Task details:
Provide the number of lines below that include "Disable", without any other words.

Excerpted records:
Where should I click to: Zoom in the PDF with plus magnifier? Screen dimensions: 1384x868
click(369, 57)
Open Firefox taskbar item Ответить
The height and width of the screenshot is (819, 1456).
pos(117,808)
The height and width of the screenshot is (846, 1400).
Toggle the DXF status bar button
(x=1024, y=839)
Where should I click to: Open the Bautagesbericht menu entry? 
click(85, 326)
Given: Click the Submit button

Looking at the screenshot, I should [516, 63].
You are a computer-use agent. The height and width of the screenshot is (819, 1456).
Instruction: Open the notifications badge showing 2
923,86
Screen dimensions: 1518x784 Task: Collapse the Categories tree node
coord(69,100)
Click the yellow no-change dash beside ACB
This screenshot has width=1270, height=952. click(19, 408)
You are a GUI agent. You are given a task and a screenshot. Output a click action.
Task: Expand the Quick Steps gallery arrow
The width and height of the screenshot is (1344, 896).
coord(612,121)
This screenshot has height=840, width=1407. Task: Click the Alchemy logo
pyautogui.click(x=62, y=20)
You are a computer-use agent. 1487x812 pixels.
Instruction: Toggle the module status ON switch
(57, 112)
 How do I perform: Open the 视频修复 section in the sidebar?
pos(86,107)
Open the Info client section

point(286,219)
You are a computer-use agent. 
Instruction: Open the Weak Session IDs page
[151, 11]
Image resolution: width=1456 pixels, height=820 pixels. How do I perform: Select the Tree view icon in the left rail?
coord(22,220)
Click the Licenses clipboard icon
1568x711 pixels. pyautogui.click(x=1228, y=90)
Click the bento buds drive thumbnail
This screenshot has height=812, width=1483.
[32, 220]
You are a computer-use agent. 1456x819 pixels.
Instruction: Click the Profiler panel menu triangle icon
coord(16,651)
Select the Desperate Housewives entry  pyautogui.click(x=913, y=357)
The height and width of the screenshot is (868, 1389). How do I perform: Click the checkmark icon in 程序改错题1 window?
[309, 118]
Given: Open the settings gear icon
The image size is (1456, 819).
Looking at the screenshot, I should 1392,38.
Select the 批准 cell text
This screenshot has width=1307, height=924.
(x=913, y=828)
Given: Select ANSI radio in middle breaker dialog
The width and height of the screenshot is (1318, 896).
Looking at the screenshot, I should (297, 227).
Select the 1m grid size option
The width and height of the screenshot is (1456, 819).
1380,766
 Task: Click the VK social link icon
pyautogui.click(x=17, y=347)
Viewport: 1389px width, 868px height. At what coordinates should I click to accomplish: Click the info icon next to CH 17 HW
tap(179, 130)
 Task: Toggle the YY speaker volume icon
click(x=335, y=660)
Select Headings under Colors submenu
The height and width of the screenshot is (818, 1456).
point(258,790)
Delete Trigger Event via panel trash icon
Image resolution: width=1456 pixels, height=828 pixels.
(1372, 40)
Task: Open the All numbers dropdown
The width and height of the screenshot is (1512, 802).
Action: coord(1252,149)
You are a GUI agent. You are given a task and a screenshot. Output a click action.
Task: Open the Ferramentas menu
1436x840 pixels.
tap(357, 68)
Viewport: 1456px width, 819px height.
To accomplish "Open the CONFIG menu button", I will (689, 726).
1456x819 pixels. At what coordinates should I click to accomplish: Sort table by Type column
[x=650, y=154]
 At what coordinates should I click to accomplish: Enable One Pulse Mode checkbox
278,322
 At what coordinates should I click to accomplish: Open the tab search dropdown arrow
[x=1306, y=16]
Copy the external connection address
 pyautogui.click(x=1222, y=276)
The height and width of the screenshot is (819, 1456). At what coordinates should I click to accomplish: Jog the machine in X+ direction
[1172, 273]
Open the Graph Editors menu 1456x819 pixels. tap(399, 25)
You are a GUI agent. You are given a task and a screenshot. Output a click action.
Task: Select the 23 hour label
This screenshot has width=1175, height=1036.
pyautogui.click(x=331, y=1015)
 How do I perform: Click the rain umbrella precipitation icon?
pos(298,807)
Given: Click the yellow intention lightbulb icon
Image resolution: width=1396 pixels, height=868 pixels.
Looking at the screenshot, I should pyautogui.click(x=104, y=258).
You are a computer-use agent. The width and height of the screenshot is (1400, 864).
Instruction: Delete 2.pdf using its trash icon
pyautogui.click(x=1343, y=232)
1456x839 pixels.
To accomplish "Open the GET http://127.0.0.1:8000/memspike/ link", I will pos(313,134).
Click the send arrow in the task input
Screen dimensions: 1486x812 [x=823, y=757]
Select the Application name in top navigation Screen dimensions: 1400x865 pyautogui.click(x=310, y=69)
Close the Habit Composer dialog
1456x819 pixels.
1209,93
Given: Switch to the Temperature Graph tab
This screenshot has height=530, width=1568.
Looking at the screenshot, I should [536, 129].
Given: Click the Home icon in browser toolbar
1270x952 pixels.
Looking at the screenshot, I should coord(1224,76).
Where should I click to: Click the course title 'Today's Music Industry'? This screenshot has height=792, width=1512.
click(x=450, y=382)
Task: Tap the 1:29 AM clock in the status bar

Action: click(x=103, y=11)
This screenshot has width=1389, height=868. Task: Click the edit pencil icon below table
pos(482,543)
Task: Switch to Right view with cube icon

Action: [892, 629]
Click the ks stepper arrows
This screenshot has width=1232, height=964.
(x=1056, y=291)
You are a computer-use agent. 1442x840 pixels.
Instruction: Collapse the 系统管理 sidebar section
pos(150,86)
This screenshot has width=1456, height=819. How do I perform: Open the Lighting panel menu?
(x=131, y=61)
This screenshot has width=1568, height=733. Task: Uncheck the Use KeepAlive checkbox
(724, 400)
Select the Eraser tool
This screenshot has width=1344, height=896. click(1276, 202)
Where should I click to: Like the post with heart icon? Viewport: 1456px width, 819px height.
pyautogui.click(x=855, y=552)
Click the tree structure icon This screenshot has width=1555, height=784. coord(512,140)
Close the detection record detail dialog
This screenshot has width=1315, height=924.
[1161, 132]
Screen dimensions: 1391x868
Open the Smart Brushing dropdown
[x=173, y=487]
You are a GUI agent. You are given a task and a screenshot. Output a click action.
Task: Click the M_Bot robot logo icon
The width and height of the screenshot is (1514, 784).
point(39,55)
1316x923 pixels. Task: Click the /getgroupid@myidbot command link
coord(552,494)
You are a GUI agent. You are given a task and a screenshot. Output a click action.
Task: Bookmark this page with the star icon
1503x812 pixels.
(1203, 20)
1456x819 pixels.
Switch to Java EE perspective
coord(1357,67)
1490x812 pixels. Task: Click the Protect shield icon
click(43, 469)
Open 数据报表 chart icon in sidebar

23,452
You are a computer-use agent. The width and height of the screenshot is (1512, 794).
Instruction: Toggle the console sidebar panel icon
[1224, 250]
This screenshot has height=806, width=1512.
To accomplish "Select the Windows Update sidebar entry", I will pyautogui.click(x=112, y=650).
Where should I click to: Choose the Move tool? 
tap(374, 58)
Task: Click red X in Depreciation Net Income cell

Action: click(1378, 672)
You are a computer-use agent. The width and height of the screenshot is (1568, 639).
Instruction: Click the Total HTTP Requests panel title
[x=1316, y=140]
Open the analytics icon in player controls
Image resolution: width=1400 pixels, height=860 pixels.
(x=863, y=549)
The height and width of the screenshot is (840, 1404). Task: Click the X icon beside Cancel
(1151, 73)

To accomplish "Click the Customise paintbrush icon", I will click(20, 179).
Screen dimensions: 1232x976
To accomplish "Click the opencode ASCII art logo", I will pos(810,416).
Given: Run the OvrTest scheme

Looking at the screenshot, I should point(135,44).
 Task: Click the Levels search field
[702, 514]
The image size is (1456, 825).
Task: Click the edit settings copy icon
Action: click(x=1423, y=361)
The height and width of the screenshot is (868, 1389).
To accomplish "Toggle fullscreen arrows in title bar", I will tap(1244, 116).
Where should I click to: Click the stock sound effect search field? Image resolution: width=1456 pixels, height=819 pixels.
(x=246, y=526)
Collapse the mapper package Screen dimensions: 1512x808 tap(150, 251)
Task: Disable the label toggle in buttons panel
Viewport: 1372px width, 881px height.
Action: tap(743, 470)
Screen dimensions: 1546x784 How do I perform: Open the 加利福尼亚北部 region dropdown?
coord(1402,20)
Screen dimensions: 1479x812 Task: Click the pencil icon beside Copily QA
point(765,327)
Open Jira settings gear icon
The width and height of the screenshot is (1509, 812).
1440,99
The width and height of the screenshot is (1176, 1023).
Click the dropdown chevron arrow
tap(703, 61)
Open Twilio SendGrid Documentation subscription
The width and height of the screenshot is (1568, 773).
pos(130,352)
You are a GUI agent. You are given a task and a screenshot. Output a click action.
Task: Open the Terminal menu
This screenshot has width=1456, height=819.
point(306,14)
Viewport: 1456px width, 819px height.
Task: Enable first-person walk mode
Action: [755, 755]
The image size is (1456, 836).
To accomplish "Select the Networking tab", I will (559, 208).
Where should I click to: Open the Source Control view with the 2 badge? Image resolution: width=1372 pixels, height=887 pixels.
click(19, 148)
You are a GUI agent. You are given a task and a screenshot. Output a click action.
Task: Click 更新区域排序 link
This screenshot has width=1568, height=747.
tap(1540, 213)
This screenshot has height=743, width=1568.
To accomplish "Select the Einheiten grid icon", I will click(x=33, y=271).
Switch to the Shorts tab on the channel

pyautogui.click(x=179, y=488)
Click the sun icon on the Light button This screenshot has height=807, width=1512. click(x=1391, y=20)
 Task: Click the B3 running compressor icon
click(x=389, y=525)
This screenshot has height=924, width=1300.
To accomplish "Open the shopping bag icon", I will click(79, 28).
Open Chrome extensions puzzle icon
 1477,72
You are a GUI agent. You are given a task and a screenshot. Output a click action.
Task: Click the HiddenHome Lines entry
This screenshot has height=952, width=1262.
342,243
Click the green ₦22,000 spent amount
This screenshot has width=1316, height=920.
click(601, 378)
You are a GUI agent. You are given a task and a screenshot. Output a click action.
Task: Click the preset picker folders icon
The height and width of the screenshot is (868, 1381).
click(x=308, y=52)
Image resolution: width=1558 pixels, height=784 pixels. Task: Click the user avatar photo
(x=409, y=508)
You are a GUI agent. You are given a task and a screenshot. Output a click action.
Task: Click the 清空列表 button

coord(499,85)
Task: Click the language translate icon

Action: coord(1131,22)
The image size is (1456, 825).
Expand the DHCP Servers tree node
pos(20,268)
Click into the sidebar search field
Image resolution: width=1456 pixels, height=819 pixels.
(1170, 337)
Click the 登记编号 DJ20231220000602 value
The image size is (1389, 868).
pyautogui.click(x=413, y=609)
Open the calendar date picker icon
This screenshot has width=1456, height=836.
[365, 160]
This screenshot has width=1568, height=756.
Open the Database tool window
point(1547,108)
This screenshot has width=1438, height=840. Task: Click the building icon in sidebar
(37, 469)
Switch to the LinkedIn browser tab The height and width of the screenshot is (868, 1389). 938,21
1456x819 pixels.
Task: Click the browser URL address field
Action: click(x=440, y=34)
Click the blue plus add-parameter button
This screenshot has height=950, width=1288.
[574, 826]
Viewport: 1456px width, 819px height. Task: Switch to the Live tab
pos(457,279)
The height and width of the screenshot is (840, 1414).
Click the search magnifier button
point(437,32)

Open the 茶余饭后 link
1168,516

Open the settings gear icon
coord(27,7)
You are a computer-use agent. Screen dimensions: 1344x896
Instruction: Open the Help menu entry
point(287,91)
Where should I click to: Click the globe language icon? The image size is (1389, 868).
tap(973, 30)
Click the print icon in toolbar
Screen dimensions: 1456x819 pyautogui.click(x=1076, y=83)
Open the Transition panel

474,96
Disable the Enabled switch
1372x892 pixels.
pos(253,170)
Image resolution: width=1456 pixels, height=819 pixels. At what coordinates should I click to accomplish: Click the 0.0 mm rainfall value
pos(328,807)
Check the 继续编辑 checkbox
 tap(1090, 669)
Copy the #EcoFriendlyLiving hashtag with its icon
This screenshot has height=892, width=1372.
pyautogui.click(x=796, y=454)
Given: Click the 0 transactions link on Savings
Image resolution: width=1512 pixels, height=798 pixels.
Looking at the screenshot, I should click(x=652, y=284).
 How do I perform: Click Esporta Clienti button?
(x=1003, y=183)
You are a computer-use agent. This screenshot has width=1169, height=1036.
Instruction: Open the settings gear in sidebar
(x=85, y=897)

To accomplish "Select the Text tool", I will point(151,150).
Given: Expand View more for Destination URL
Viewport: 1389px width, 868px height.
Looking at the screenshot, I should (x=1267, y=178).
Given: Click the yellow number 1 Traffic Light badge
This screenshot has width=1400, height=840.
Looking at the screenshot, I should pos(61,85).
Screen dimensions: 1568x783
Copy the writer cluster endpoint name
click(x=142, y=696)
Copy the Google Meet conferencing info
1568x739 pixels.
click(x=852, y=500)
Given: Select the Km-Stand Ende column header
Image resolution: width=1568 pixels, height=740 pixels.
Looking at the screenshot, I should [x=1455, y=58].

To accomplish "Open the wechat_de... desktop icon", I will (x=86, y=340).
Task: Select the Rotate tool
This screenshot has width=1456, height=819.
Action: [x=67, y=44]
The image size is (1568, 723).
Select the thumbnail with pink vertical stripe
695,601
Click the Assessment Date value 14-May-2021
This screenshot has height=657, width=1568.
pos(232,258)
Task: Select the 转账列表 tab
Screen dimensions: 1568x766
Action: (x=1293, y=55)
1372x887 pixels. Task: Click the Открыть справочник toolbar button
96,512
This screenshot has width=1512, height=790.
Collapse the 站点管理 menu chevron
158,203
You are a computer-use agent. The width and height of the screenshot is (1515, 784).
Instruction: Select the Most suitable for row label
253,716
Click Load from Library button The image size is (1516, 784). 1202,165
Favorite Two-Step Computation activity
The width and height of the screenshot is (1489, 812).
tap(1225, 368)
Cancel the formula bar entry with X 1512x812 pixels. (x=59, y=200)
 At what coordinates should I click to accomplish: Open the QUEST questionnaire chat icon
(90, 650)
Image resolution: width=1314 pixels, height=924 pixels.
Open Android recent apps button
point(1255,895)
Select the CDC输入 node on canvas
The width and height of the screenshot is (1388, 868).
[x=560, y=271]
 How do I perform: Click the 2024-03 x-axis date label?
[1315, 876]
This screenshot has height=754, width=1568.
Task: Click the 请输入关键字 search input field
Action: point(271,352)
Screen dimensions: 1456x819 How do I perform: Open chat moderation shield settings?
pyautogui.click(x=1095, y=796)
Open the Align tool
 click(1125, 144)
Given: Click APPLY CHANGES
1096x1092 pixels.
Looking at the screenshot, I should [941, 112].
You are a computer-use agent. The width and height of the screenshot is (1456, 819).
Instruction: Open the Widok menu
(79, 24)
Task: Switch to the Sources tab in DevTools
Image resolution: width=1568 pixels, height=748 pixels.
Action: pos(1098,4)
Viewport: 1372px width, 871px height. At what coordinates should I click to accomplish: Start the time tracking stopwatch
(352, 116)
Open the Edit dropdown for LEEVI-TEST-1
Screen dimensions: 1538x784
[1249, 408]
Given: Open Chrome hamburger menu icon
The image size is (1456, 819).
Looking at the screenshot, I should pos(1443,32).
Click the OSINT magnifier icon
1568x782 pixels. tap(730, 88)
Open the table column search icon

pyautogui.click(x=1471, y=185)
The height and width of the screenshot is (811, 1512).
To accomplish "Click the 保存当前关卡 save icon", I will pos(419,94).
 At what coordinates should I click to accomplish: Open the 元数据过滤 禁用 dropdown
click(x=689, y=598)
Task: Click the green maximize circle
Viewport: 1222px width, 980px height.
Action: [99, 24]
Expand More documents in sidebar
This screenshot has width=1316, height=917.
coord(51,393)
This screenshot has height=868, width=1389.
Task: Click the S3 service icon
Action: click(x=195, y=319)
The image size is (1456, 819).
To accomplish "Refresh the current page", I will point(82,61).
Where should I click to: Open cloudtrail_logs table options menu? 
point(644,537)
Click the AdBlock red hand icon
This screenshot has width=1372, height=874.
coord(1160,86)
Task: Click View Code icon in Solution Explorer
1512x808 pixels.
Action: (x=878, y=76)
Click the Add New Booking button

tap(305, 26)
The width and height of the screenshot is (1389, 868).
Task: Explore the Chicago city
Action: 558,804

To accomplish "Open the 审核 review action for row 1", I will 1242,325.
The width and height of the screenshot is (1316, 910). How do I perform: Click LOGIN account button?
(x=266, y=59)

Answer area:
2